[Records from a data source]

┌──

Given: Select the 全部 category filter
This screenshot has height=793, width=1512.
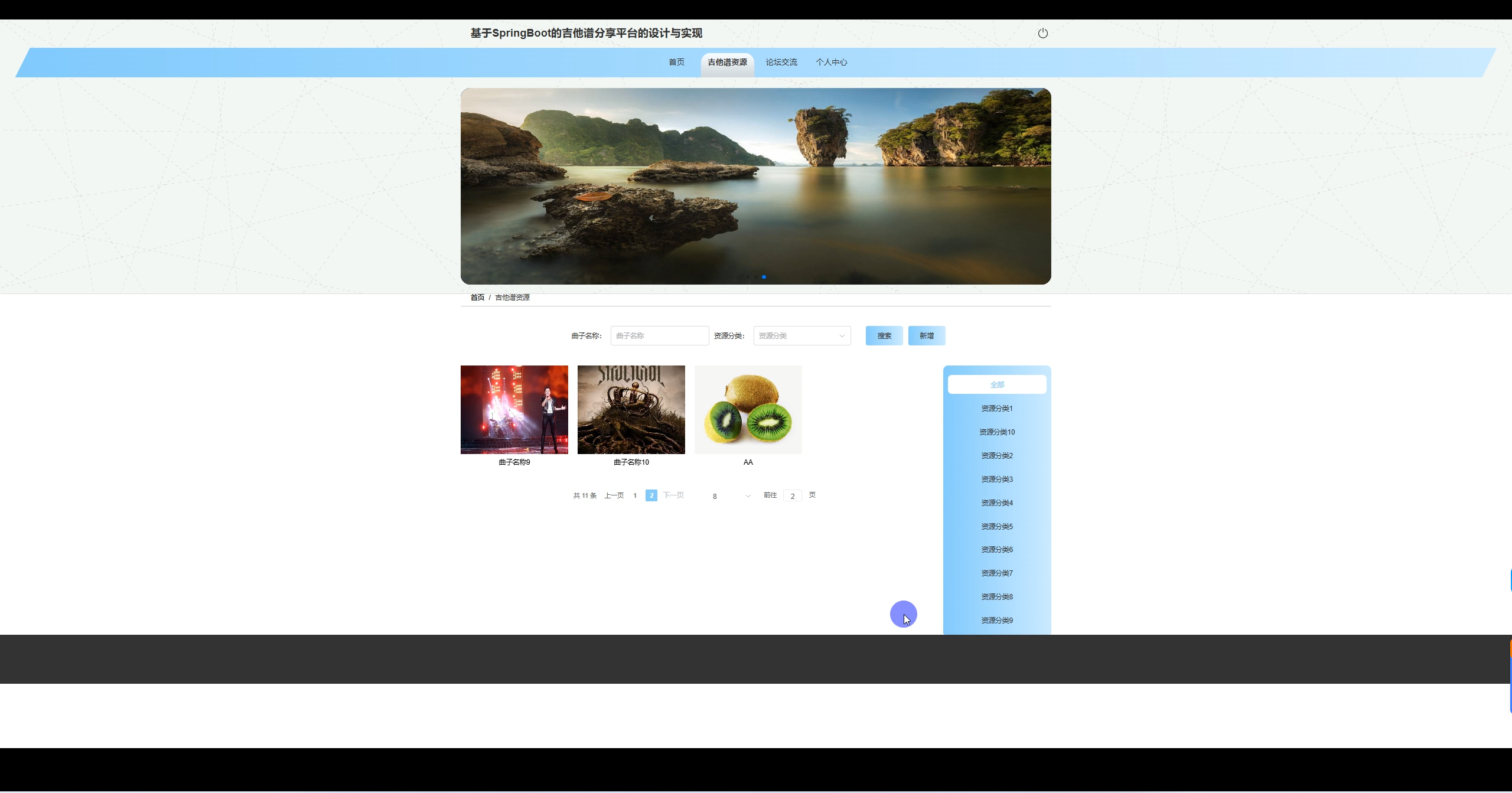Looking at the screenshot, I should click(x=996, y=384).
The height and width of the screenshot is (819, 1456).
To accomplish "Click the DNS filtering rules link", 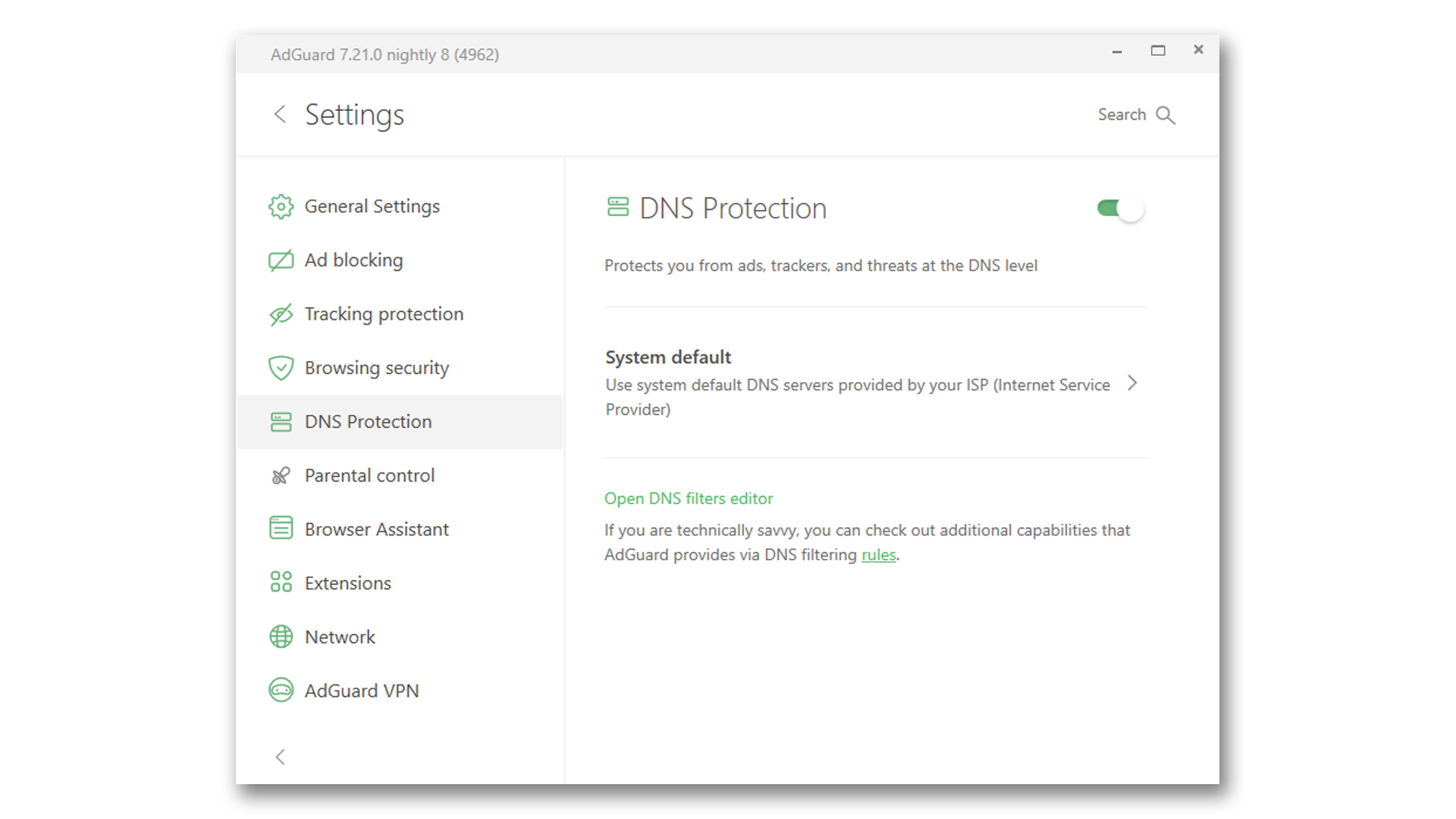I will [x=877, y=554].
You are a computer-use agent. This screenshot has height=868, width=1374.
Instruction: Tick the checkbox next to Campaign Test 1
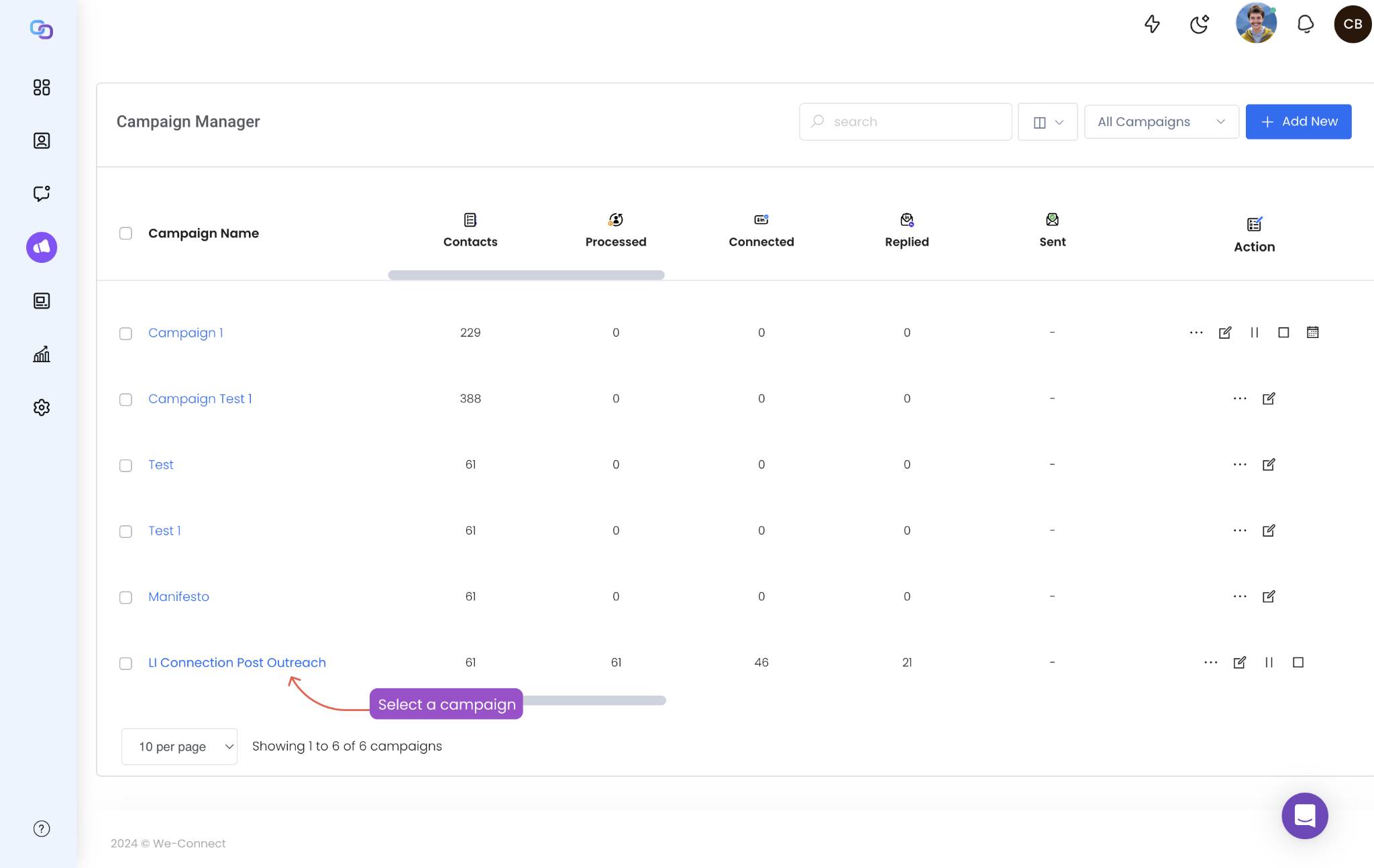pyautogui.click(x=125, y=398)
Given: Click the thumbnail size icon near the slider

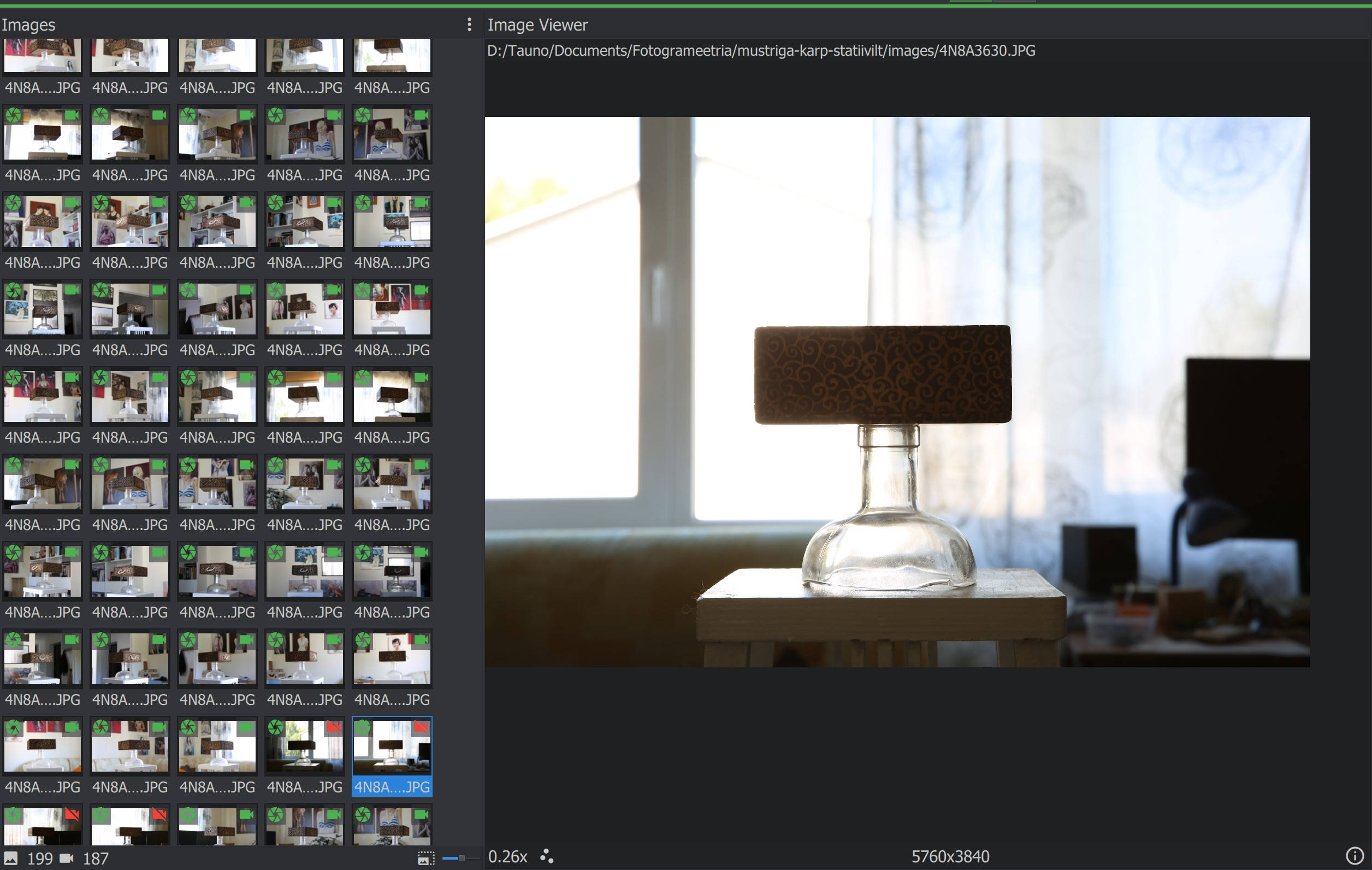Looking at the screenshot, I should pyautogui.click(x=425, y=858).
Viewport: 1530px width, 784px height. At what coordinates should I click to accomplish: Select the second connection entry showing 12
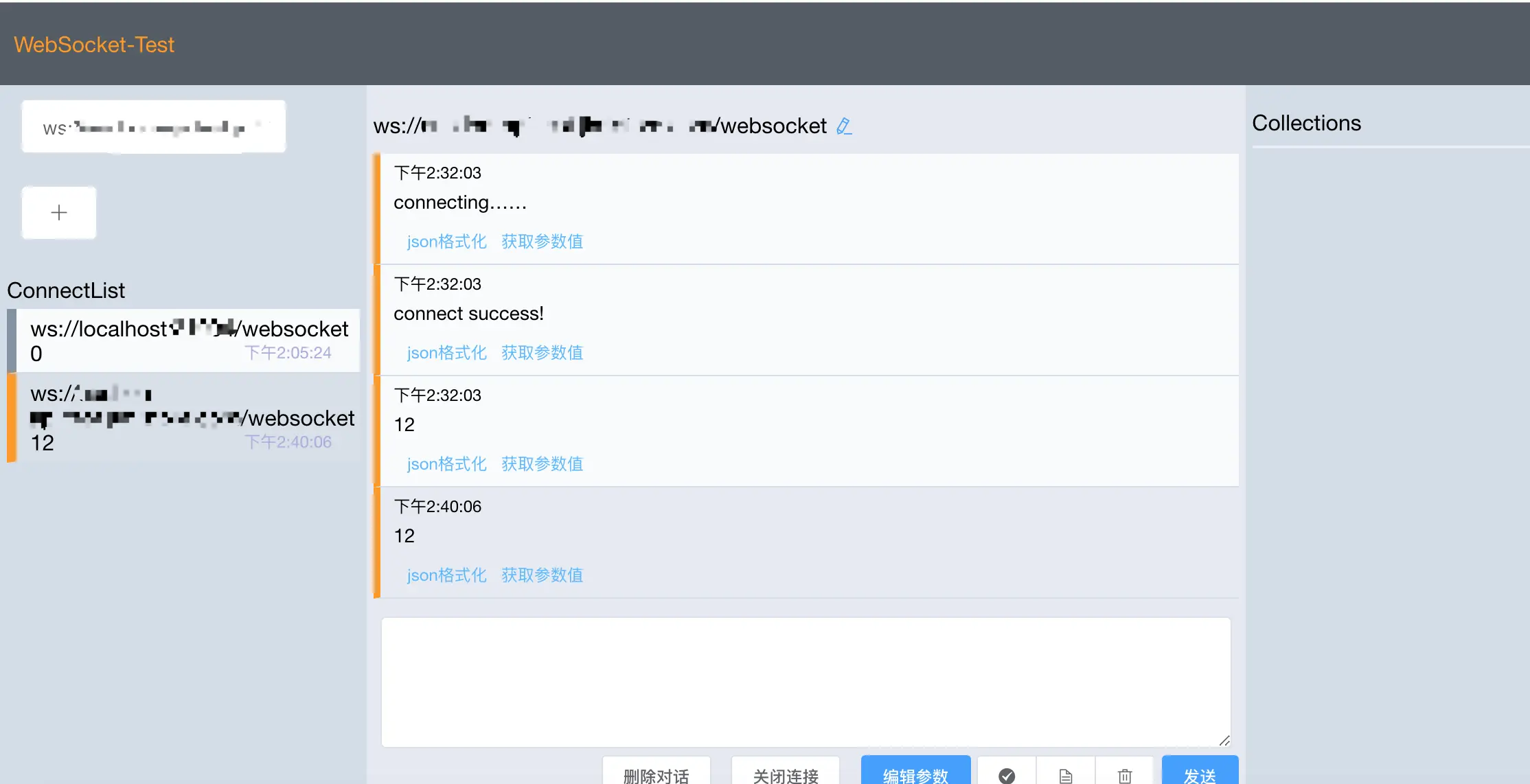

└──

*Work to complete*: What is the number of lines in the records holding "Select"? Give the number alone.

*Exercise result*: 2